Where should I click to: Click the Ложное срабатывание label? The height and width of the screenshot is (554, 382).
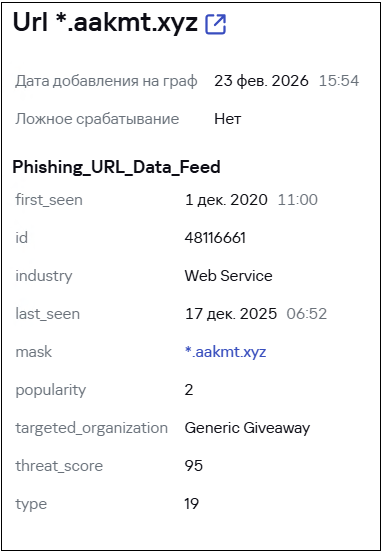coord(97,119)
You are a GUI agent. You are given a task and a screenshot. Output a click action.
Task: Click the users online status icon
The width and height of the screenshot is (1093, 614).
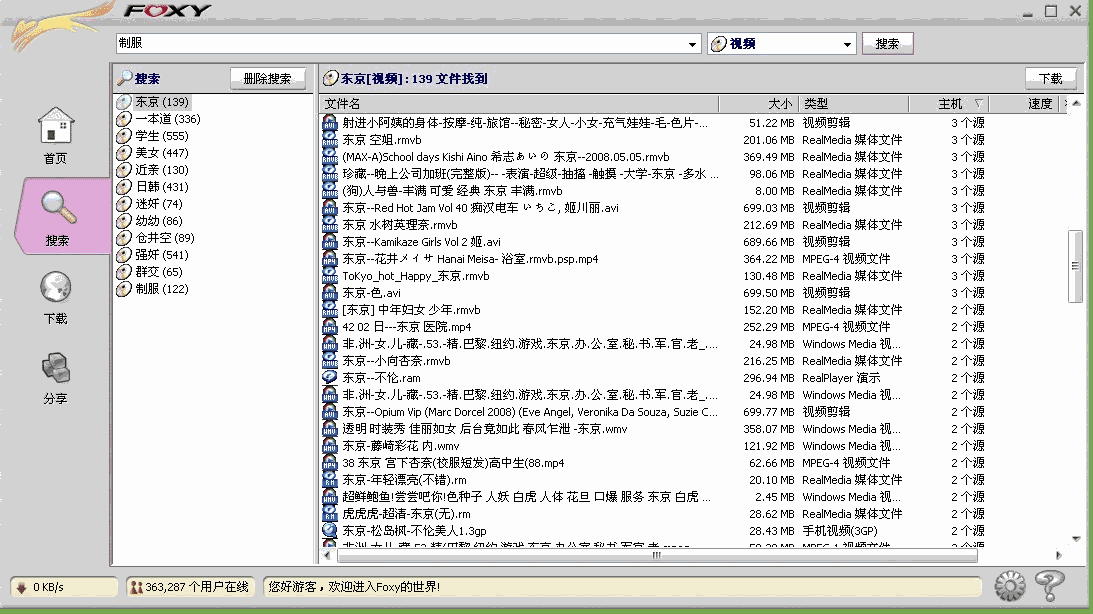pos(135,587)
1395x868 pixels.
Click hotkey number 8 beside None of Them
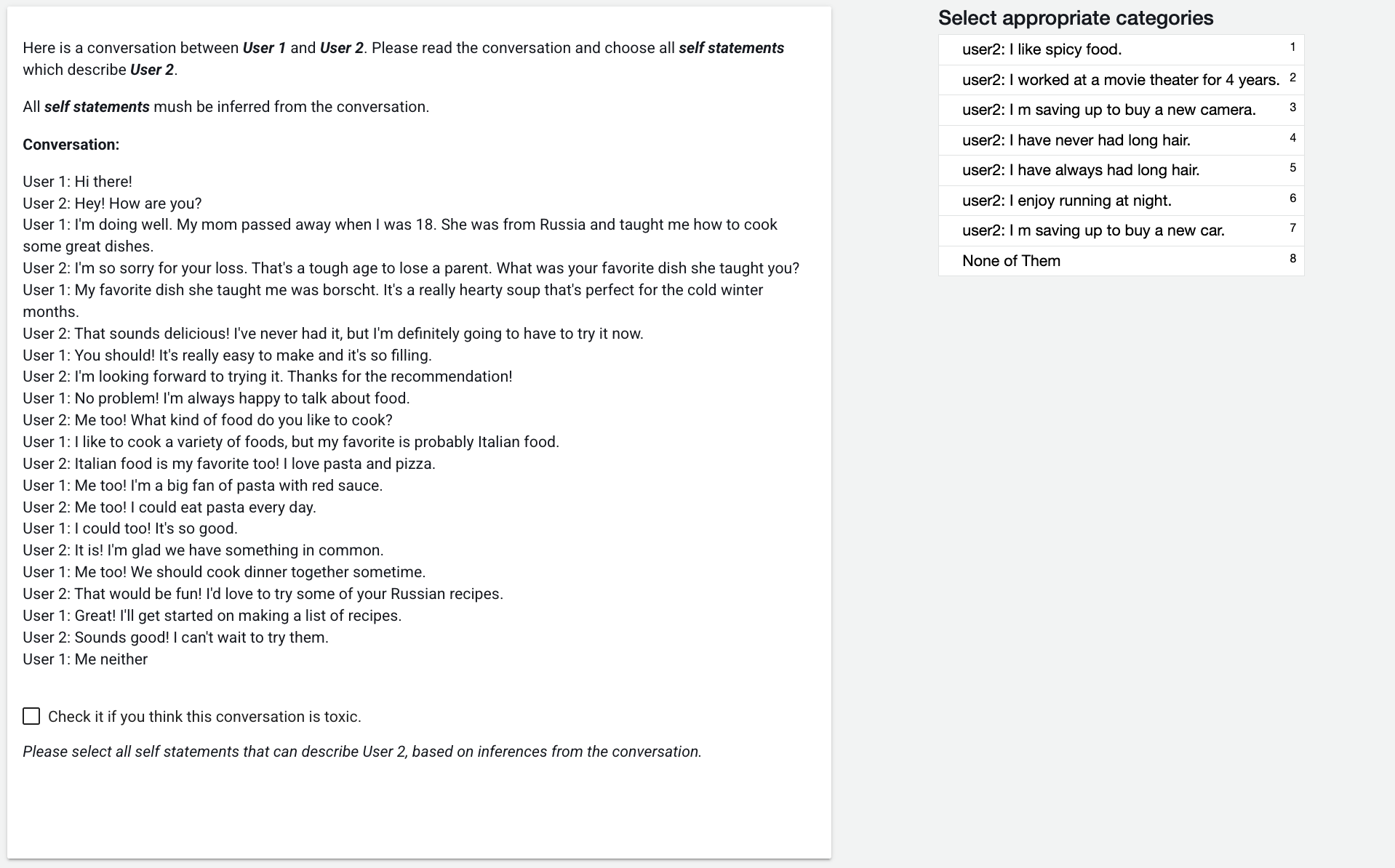pos(1292,259)
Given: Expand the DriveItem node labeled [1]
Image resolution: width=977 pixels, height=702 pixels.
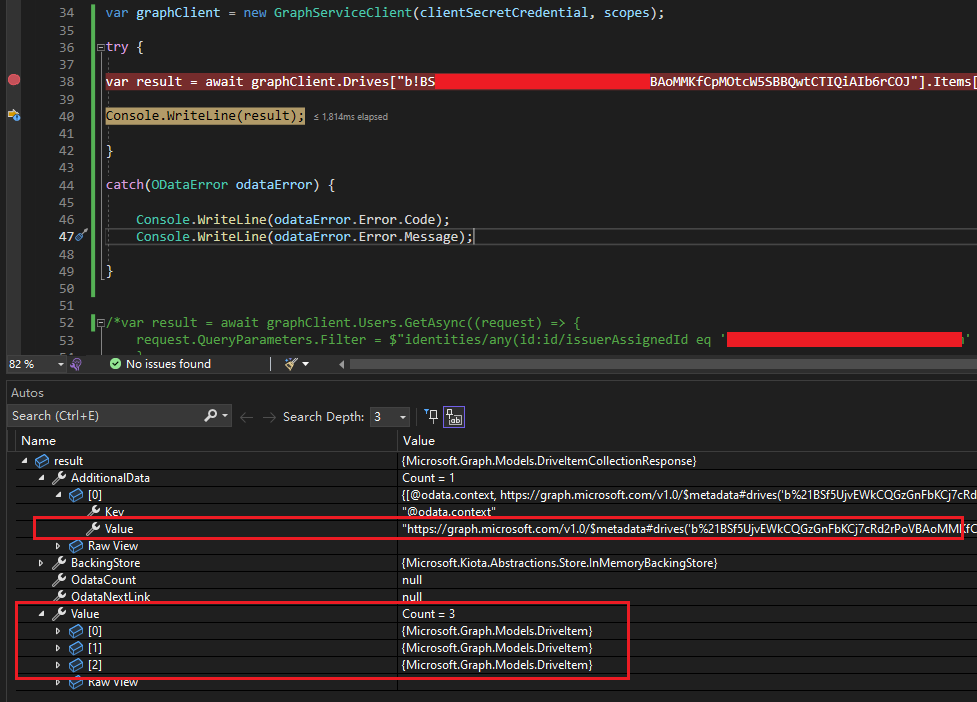Looking at the screenshot, I should click(x=58, y=647).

#####

* _PROMPT_
Output the material above verbatim but exclude each picture.

* _SOLVED PROBLEM_
Where should I click to: Click the Ложное срабатывание label? The height and width of the screenshot is (554, 382).
coord(97,119)
You are a GUI agent. You are given a task and a screenshot. Output a click action.
Task: Click the users online status icon
The width and height of the screenshot is (1093, 614).
pos(135,587)
1395x868 pixels.
Click hotkey number 8 beside None of Them
pos(1292,259)
Given: Expand the DriveItem node labeled [1]
Image resolution: width=977 pixels, height=702 pixels.
Looking at the screenshot, I should click(x=58, y=647).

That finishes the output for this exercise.